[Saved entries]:
^^^^^^^^

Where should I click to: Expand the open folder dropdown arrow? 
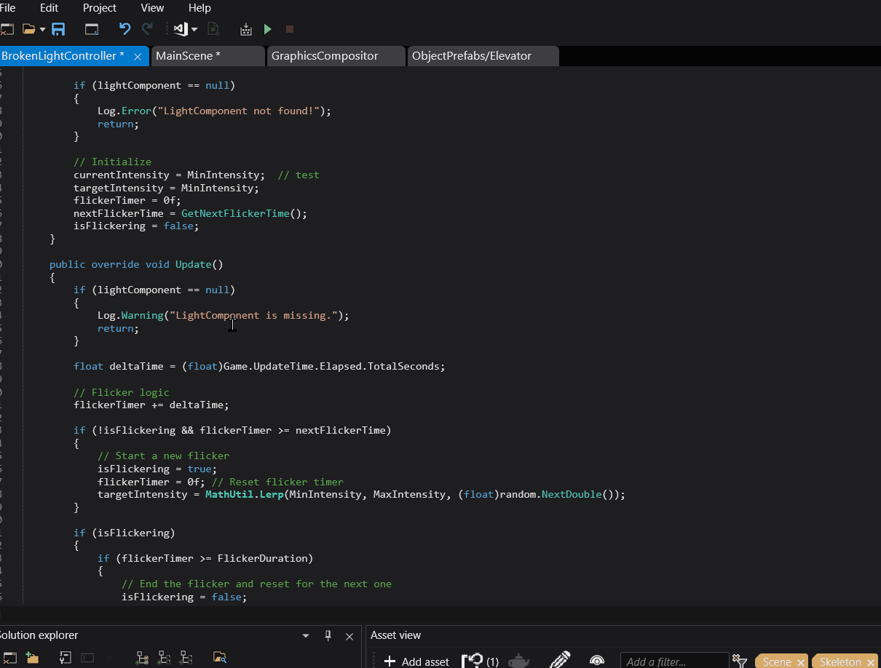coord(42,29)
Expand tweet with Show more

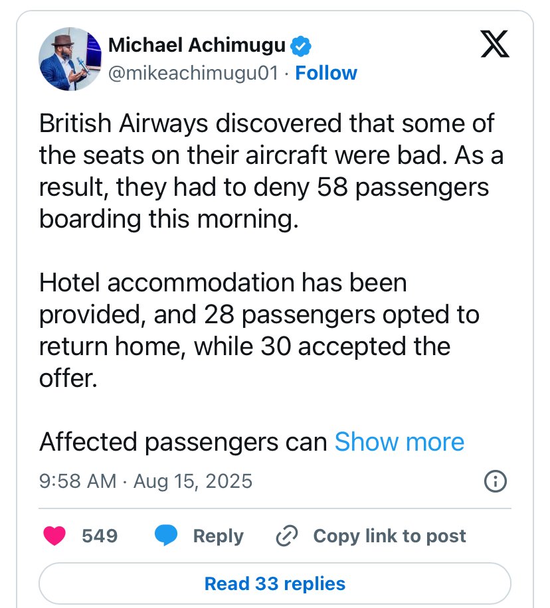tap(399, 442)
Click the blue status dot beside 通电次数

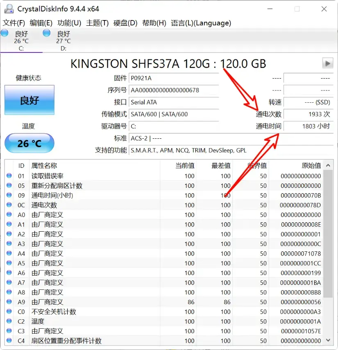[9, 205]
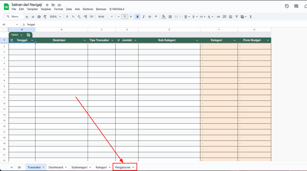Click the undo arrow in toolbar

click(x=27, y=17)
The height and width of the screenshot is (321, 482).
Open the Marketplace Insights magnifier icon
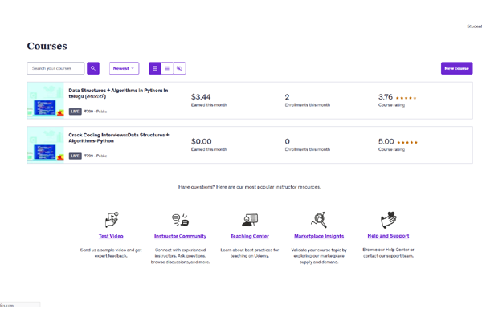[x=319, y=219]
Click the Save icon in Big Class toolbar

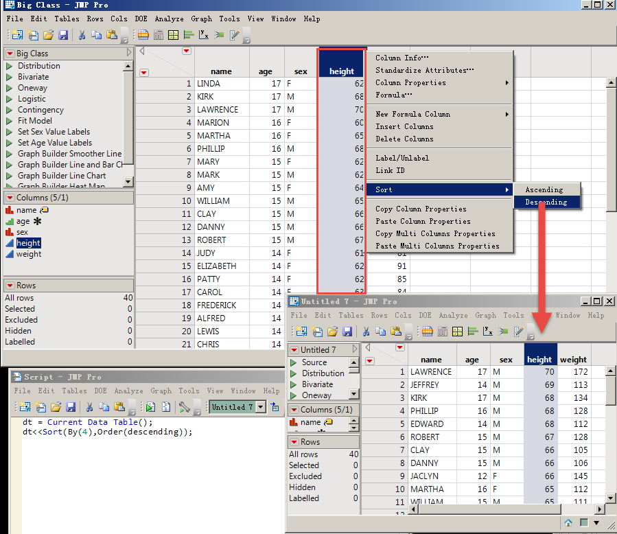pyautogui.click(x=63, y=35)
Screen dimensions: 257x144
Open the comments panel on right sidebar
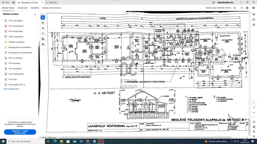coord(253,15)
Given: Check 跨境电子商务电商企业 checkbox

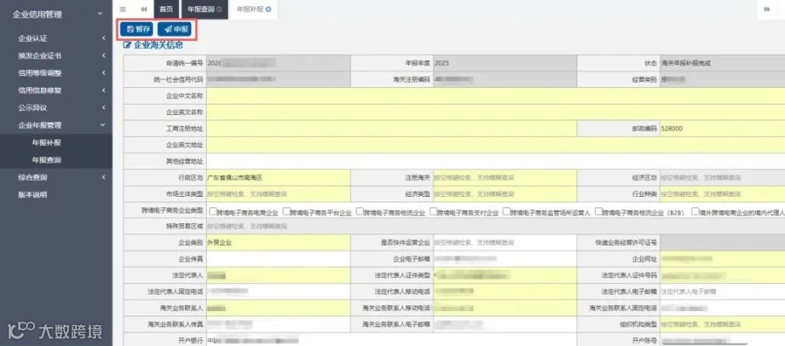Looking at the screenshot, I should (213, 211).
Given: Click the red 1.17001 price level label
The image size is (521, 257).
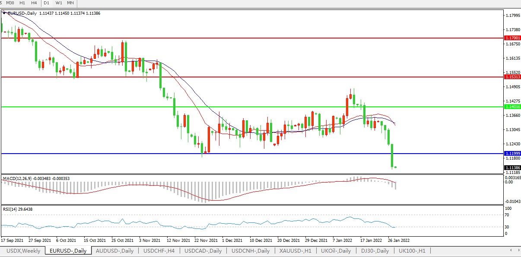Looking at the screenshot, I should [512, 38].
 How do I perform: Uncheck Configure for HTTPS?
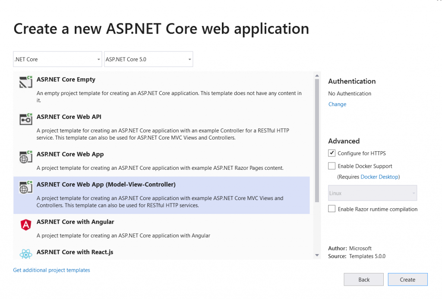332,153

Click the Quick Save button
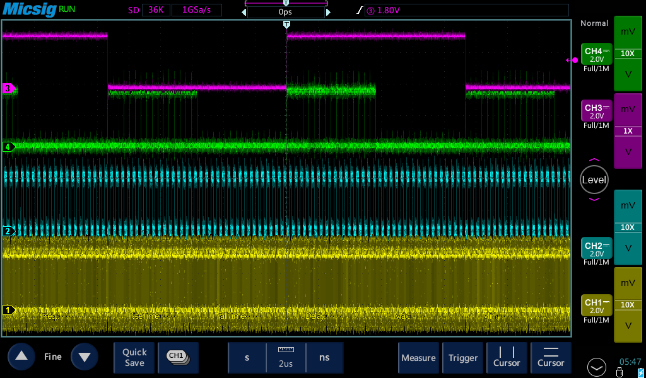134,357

^^^^^^^^

[What you will do]: The expected output is the lines above from the one containing "Expand tweet with Show more" to the one containing "Screen dimensions: 257x144", both ends included, reproduced exactly with every picture left out.

[Task response]:
Expand tweet with Show more

tap(399, 442)
Click the blue status dot beside 通电次数

[9, 205]
Click the undo arrow in toolbar

click(x=27, y=17)
The height and width of the screenshot is (321, 482).
Open the Marketplace Insights magnifier icon
[x=319, y=219]
Click the Save icon in Big Class toolbar

pyautogui.click(x=63, y=35)
Screen dimensions: 257x144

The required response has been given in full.